前記事にあるように、オイラは、高校時代から新宿十二社(じゅうにそう)にあった親父の木賃アパート(光和荘)で管理人兼で一人暮らしだった。ここから、徒歩で新宿駅⇒信濃町駅⇒神宮外苑を通って通学した。最初はラグビー部に入ったが、放課後の練習でクタクタになって、夕食を摂るのも辛かった。それで部を変え落語研究会に入った。中学時代には中落合の祖父母の家にいて、そこには静岡県吉原からの下宿人も同居で、彼は早大生だった。早稲田祭は毎年秋にあるが、そこに連れて行ってもらった。中学一年生だったが、様々な催しに初めての感動をした。これが病みつきになり、今度は一人で通った。学生食堂でのカレーライス、焼きリンゴなど、安くて大変美味しかった。その中で、落語研究会の催しが気に入り、なんて落語って面白いんだろうと感じた。それ以外にも軽音楽サークルでは、ステレオで当時流行った米国のポピュラー曲を流していて、これもお気に入りだった。・・・・・・・・・
そんな下地もあって、1年生の5月ごろ、この落語研究会に入部した。先輩から、ウチの落語研究会は全国でも早くに出来たものでと誇らしげに言っていた。放課後、まず高座での話し方、発声方法などなど教えてもらった。誰もいない教室で発声したとして、声は通るが、そこに大勢がいると、声が人々に吸収されてしまい、倍の声量にしないと、聞こえないとか、そのためには基本腹式呼吸で発声することだとか、必要なく早口ではやらないこととか、話の間の取り方が重要だとか。よく政治家になろうとする人も落語を勉強すると。
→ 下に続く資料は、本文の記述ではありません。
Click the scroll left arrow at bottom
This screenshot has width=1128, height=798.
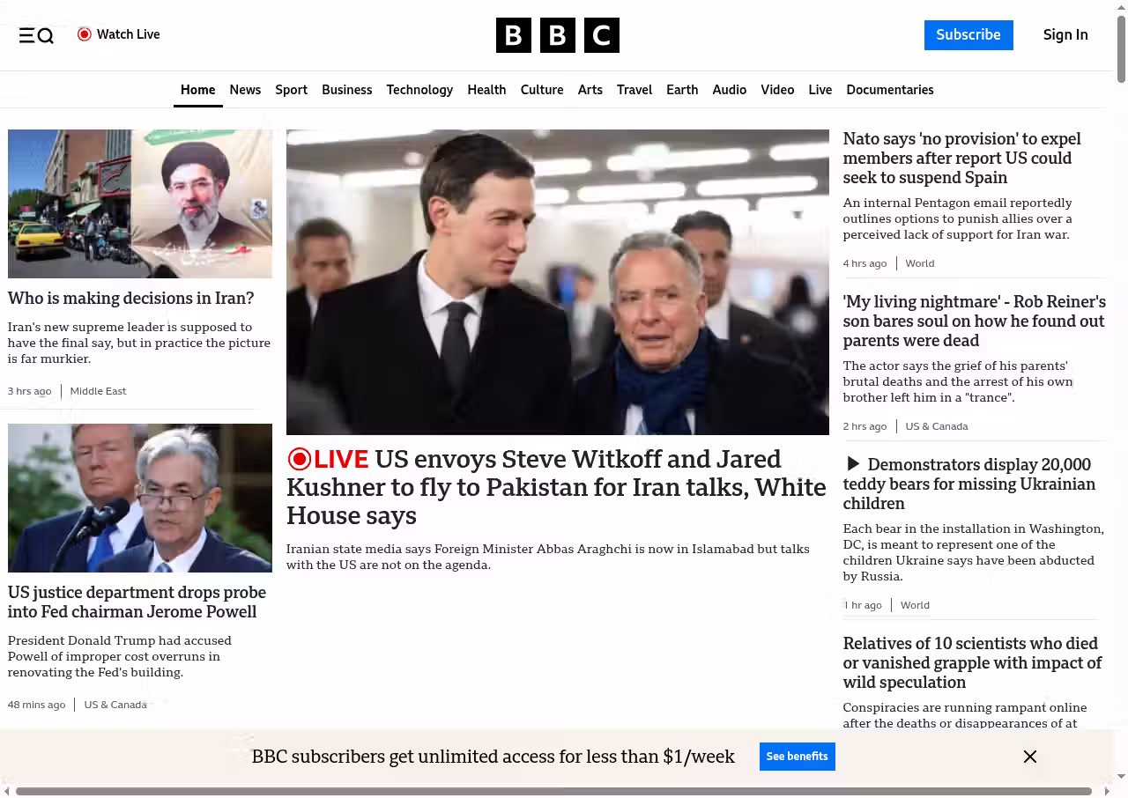pyautogui.click(x=7, y=791)
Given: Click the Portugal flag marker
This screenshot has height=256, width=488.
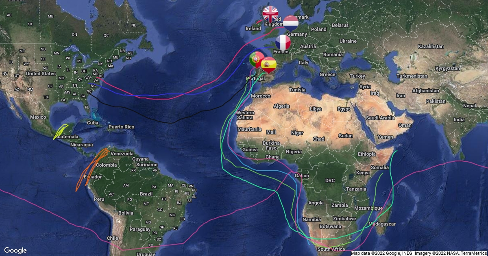Looking at the screenshot, I should coord(257,60).
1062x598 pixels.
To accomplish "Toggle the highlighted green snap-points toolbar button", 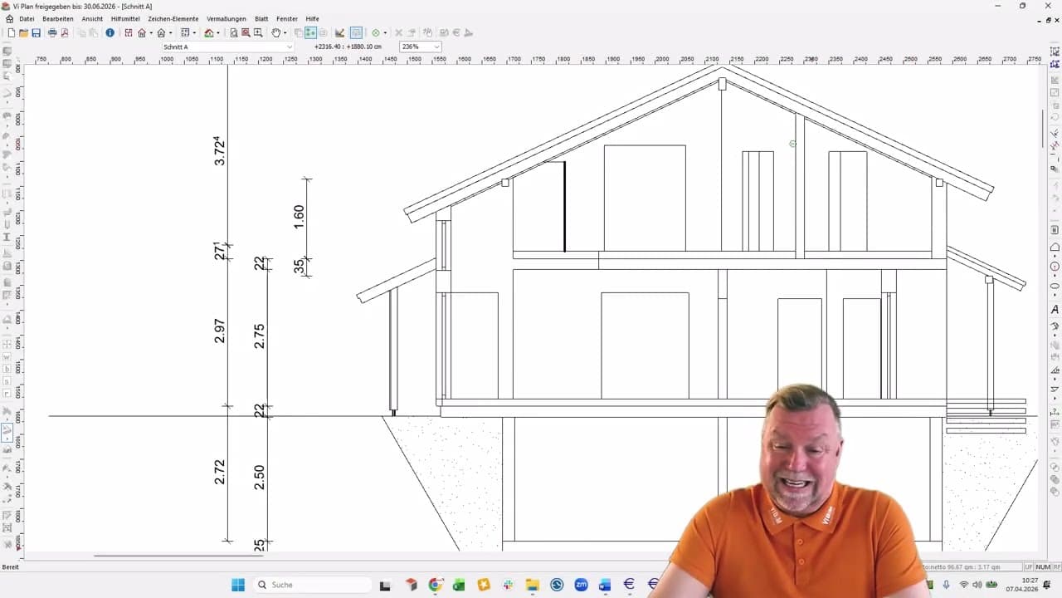I will pos(310,33).
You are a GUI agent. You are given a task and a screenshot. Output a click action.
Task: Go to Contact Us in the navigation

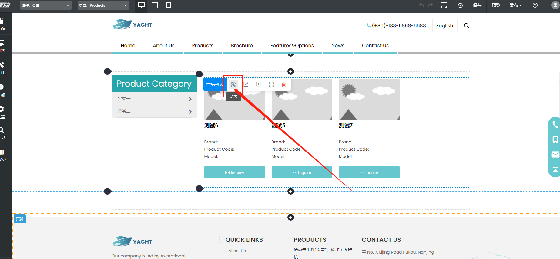pyautogui.click(x=375, y=46)
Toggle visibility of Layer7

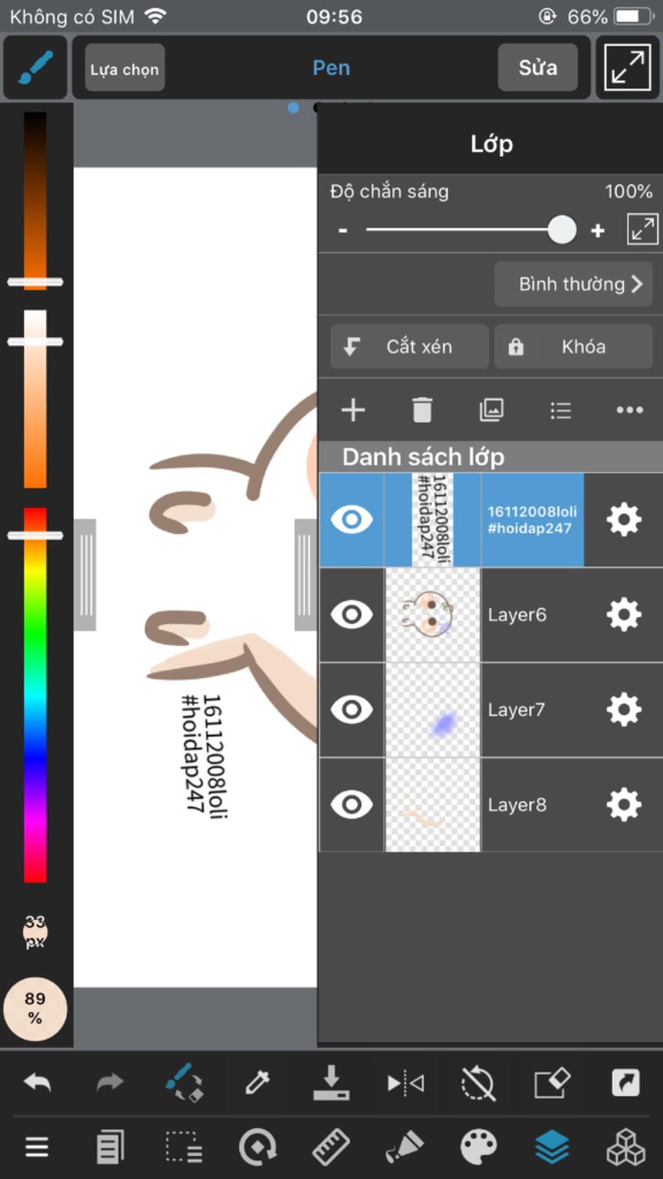click(352, 709)
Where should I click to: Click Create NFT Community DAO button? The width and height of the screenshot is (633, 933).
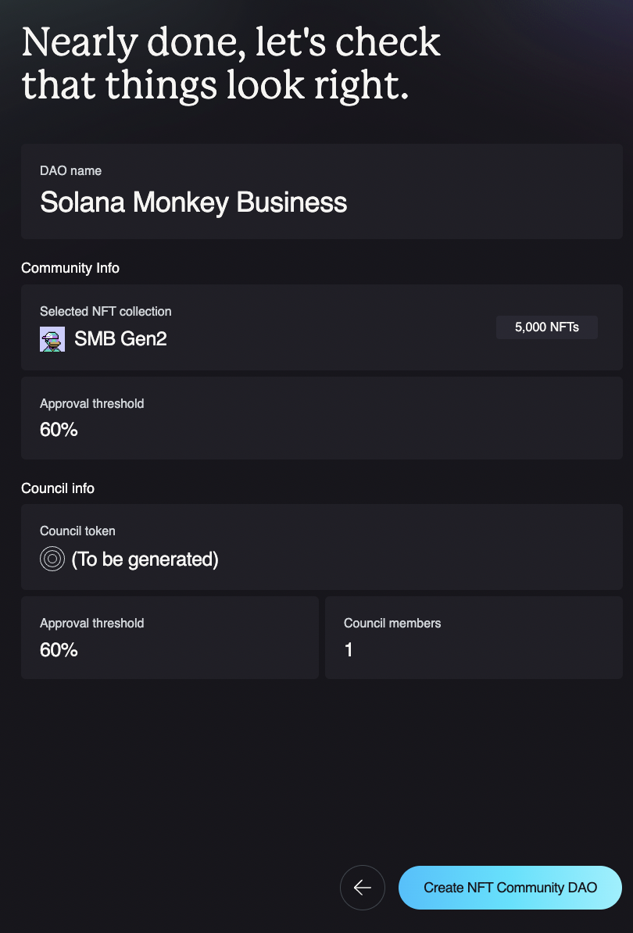510,888
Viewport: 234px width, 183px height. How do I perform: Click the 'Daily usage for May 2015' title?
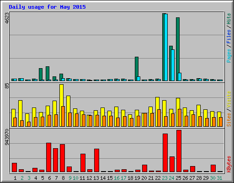point(47,7)
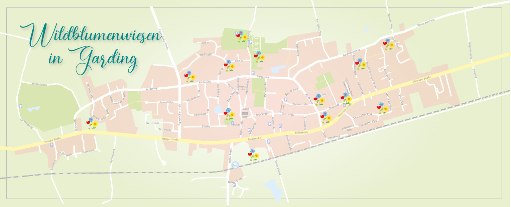Image resolution: width=511 pixels, height=207 pixels.
Task: Click the train station icon on Welter Straße
Action: (x=235, y=165)

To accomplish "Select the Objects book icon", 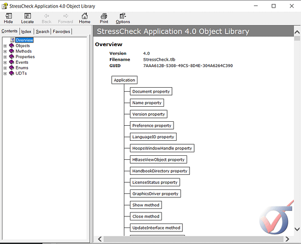I will pos(12,46).
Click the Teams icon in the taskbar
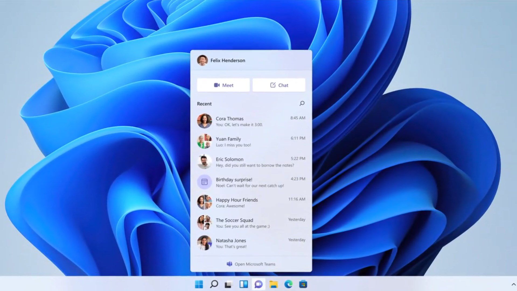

放課後そんなことを練習していると、ニコニコしながら先輩がやってくる。この人が柳家小三治だった。前年に二ツ目昇進になった「さん治」さんだった。オイラ部員をからかったりで茶目っ気があった。いろいろ基礎を教えてくれた。さらに、発表会が近づくと、高田馬場にあった自宅に招いてくれ、一人ひとり出し物を語らせ、調教してくれた。彼の父親は学校の校長だと聞いていた。
ウチの高校に落語研究会が出来たのも、彼が卒業後協力したのではと考える。彼高校時代から個人的に素人寄せに参加で、優秀な評価だったらしい。大学は諦め、そのまま落語家になっていったとある。オイラより9歳先輩だ。
触れ合いは、その後オイラが40歳ごろか、熱海で見番寄席という催しがあり、これ数年しか続かなかったが、その出演で来たことがあった。林家木久蔵もいた。主催者側ではなかったが、一緒に歓迎の会食会があり、そこで再会した。もちろん相手はオイラのことなぞ覚えていない。そこで、都立青山高校の落語研究会でお世話になりましたと挨拶したら、茶目っ気で卒倒しそうに驚いてくれた。この時はTVでも取材があった。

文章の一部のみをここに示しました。